Three grants made the publication of this website and electronic book possible.

Jordan said that two grants from the National Endowment for the Humanities administered by the CNMI Historic Preservation Office helped with the translation of the content of the entire website.

“I did the translation in two installments in 2008 and 2011,” said Jordan in her translator’s preface.

She also said that Okamoto asked her to delete certain text from the original publication.
She also said that the chapters of the e-book were arranged in the same order they appeared in the original website.

Jordan also received a Pacific Rim Research full-scale research grant on Oct. 11 through Sept. 2012 which helped her undertake the research to complete the glossary and preface.
The publication of the website, in English, was made possible through funding from the Northern Marianas Humanities Council.

Villagomez told Variety yesterday that the original Japanese website was published in 2000.
It was a compendium of memoirs in Japanese written by Japanese civilians and edited by Okamoto Mariko.

Villagomez said Okamoto Mariko is the daughter-in-law of Okamoto Eiko who moved to Pagan in the 1930s with her parents who worked there as schoolteachers during the time of the Japanese colonial administration of the region.

She explained further that “Harukanaru” hosts a collection of memoirs written by Japanese civilians like her mother-in-law, along with memoirs by former military personnel.
“Harukanaru” is both a website and a 116-page booklet.

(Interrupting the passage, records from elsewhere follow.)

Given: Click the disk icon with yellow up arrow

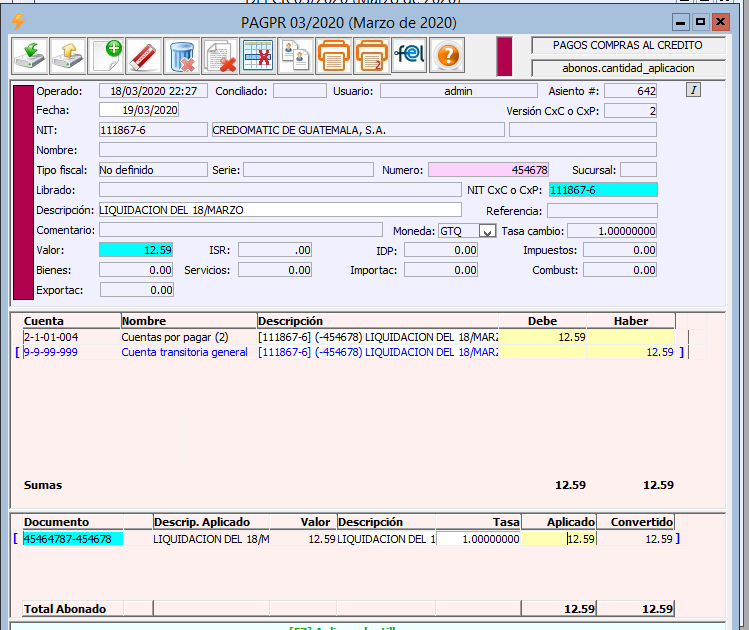Looking at the screenshot, I should 68,55.

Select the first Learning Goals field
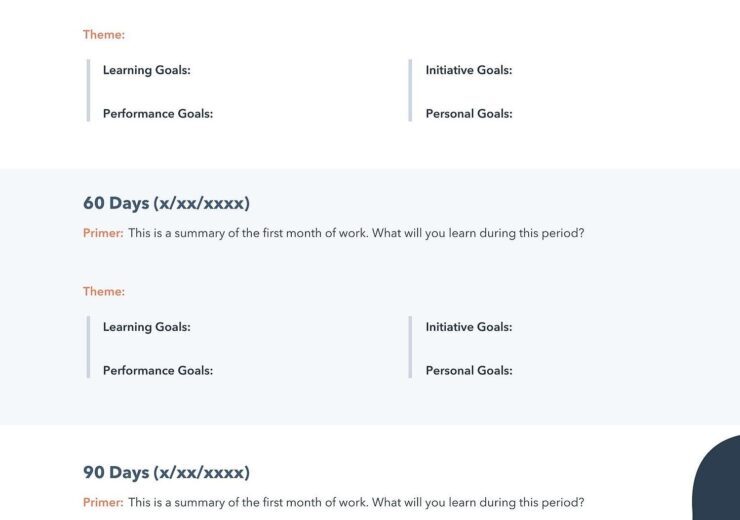(147, 70)
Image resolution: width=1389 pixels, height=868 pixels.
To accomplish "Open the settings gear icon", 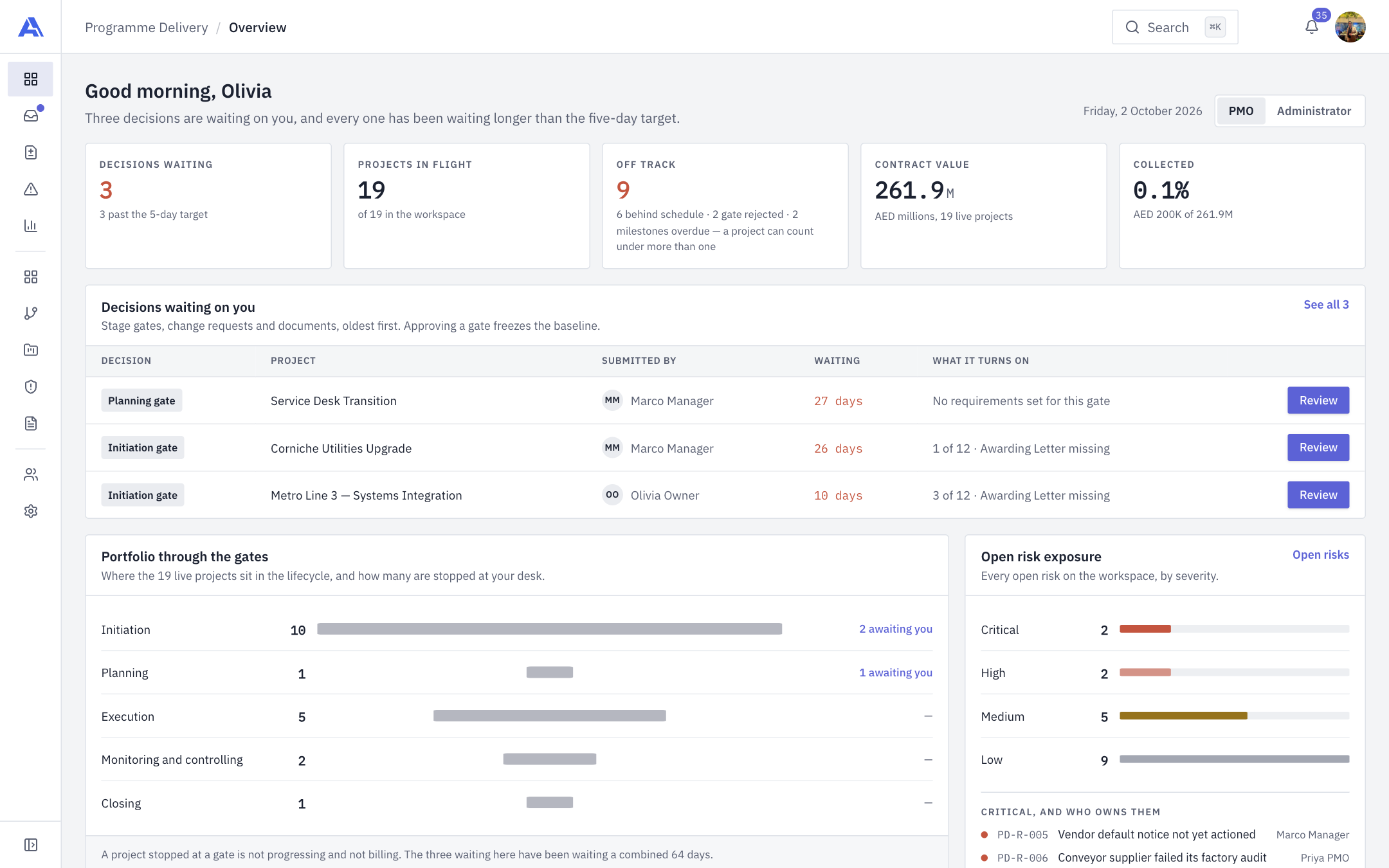I will point(30,511).
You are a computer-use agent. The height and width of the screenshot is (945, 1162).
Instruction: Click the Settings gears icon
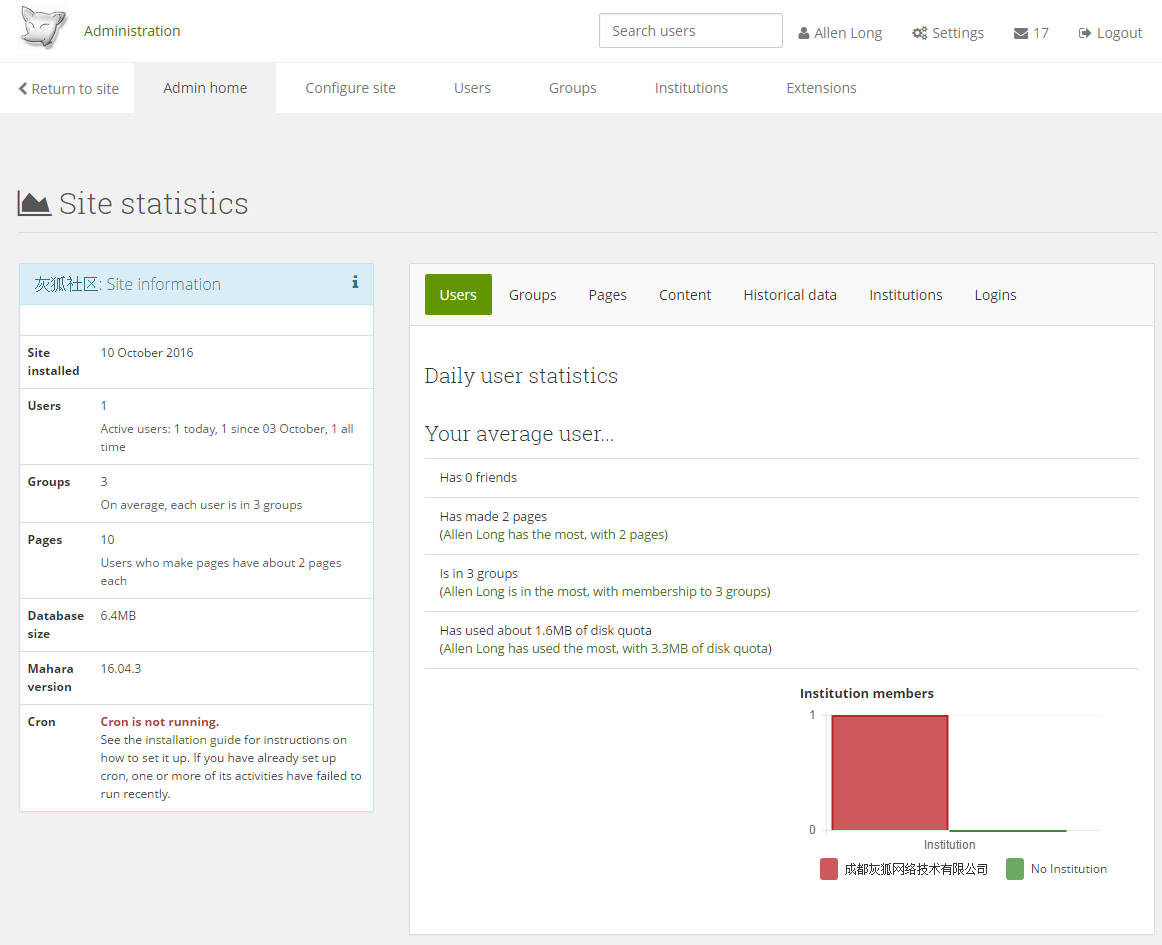919,33
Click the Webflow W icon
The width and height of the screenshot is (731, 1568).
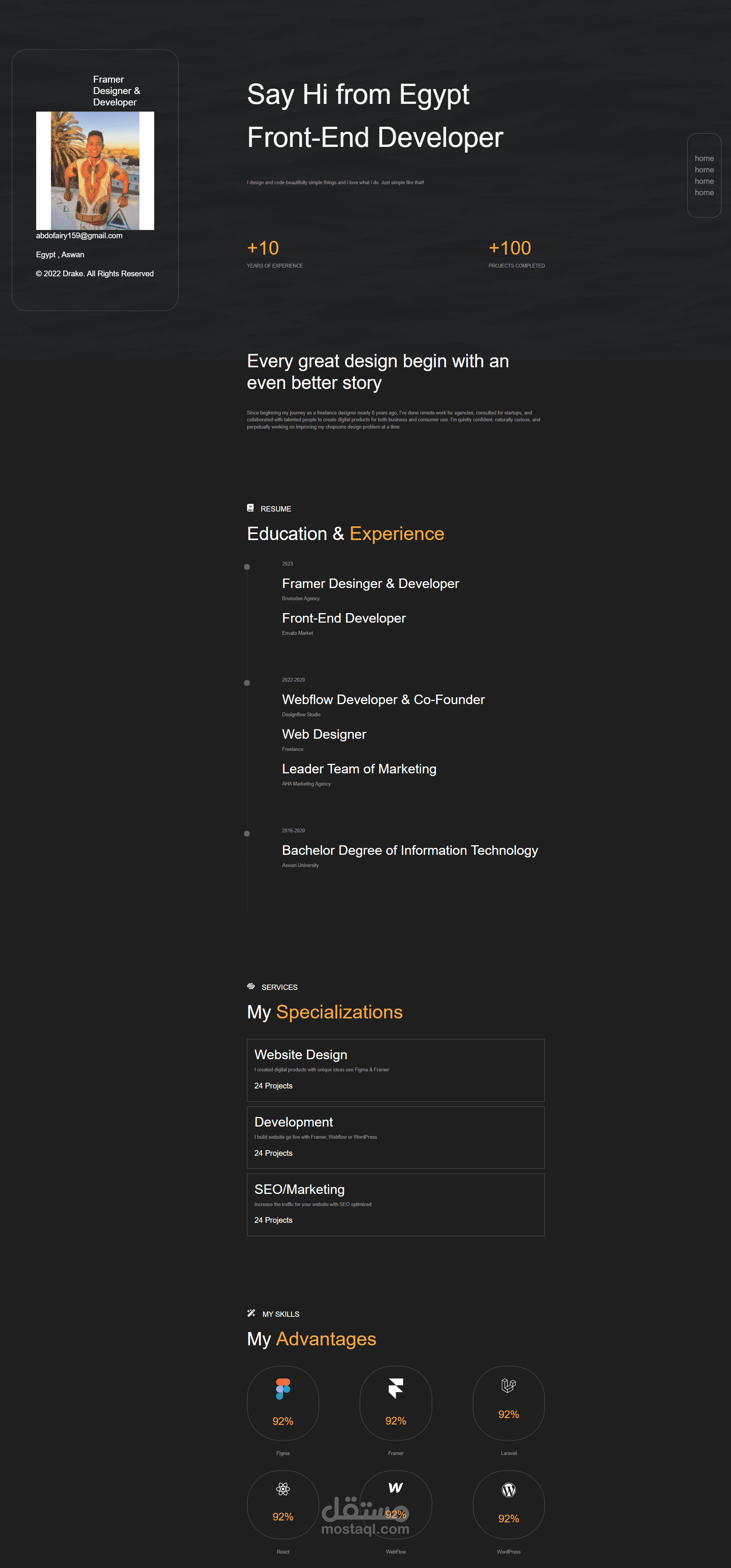coord(396,1488)

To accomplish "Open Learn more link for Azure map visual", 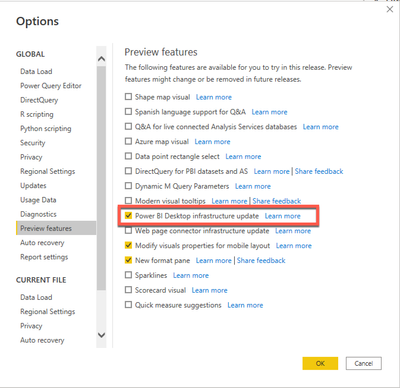I will pyautogui.click(x=212, y=142).
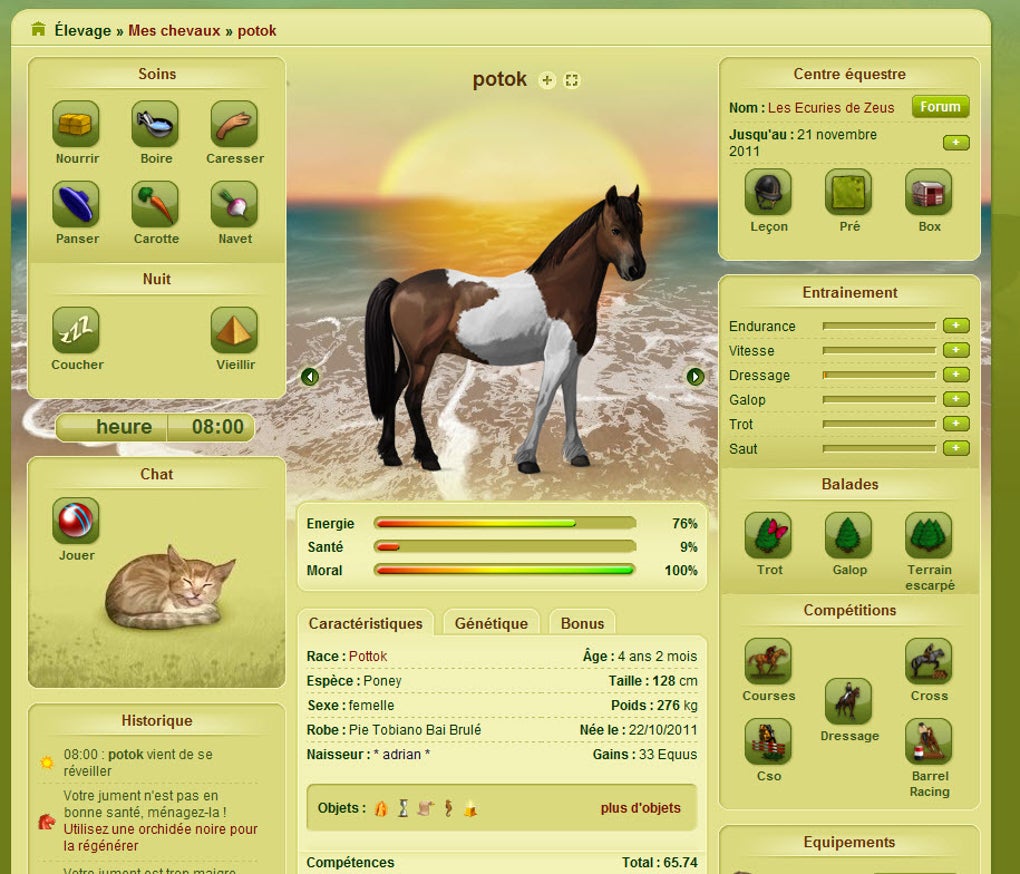Increase Endurance training with its plus button
The height and width of the screenshot is (874, 1020).
(955, 325)
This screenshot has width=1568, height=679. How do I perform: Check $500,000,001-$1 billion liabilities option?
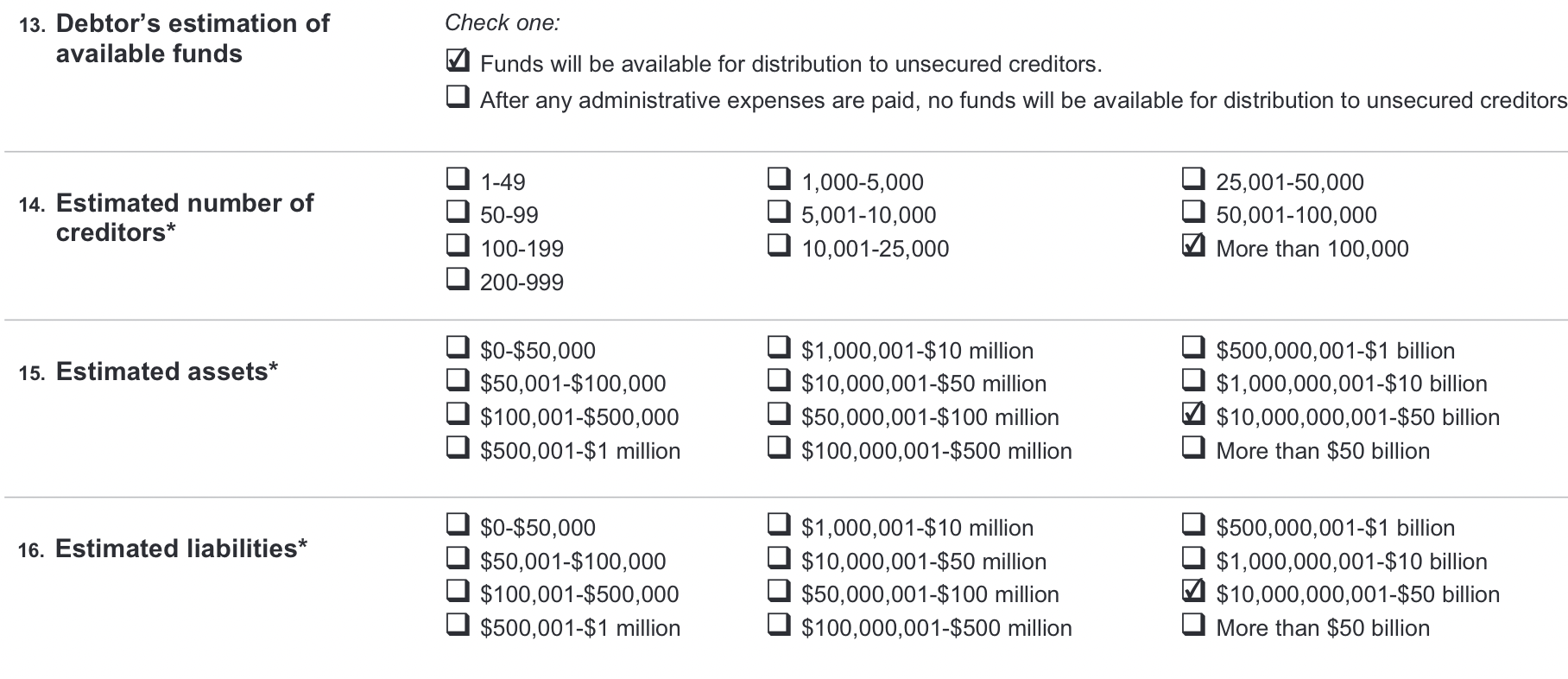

Villagomez said that the stories on the website provide vivid details about what it was like to live during the Japanese colonial period and the Second World War on Pagan Island.
In her prefatory message to the booklet, Okamoto said the website introduces the history of Pagan and an outline of island life.

It is also a collection of stories contributed by people “with a relationship to the island.”
Mariko said she began the project in April 2000.

As she was working on the website, Mariko said she received information and stories from Hattori Hideo and members of the All Pagan Island War Comrades Association and the Pagan Island Repatriates Assembly. 


“I was allowed to cite many episodes from Pagan Island Garrison Record published by the War Comrades Association,” she said.

Mariko narrates that she came to know Pagan through the stories relayed to her by her mother-in-law.

“When mom was a child, along with her parents who were public school teachers, she crossed over from Saipan to Pagan Island where she lived until the end of the war,” she said.
She said before the war, Pagan was paradise.

“Mangos and papayas ripened all over the island,” she said.

Meanwhile, in her translator’s preface, Jordan said that the first half of the collection is about the peoples’ memoirs while the second half includes “stories written by others and edited by Mariko.”

In the first few chapters, she said, Mariko wrote about Eiko’s recollections of the island’s flora and fauna, wartime recipes, attending Pagan elementary school, and interactions with both Japanese and American military.

“It is the hope of the Okamotos and those who collaborated to produce this English translation that this website might contribute to public knowledge of the history of Pagan and the NMI, and might promote appreciation and understanding of postwar Japanese memories of empire and war in the region,” said Villagomez.